The garden beyond the window was already full of the red blooms and green shoots of spring. Twenty-two springs, and not one of them had been able to make my heart convulse like this one did. I no longer dared envy healthy people who strolled side-by-side amidst the flowers and trees, or the youths playing badminton on the path. For a long time I watched an old man in his hospital gown, basking in the sunshine as he took measured steps across the grass. Just let me have that, I thought, let me have that! Just that would be enough. I summoned up the memories: soft grass beneath my feet—what did that feel like? Being able to walk wherever you felt like walking—what did that feel like? Kicking a stone by the side of the road, kicking it along with you—what did that feel like? Those who have never had to remember in this way will find it hard to believe that you could find yourself unable to remember these things. After the old man left the garden, I continued to gaze at the patch of grass on which he had walked. The sunlight gradually faded and fell away, and then thickened into a lonely, desolate red beam which climbed, bit by bit, up the wall and onto the roof. I scribbled down a bit of poetry:
Lightly push open the little window to see the colours of spring; a setting sun leaks into the mortal world.

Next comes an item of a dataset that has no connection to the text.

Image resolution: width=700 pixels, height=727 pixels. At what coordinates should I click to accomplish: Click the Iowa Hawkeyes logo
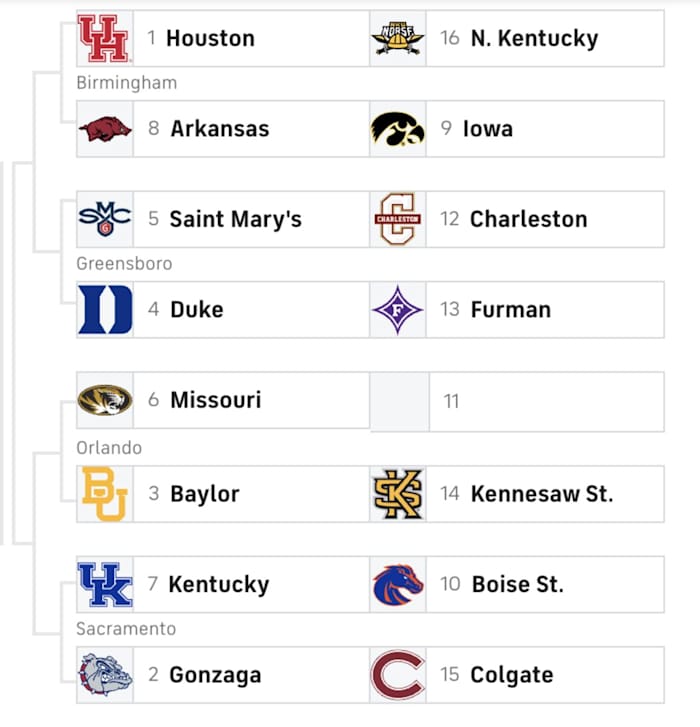397,128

Some time later, I went outside in my wheelchair just to look at that patch of grass. From there I looked back to the window of room seven, wondering who was behind that glass now. What sort of future was God planning for him? God, of course, had no need to ask for any input from the patient in this matter.
I prayed that God was playing a temporary trick on me, and that the tumour planted in my vertebra was a benign one. Sure, it could grow in my vertebra, but it was only allowed to grow outside the membrane, because only then could it be cut out without harming my precious column of bone marrow. "Isn't that right doctor?"
"Who told you that?"
"It's true though, isn't it?"
"It doesn't look all that much like a tumour, though," said the doctor.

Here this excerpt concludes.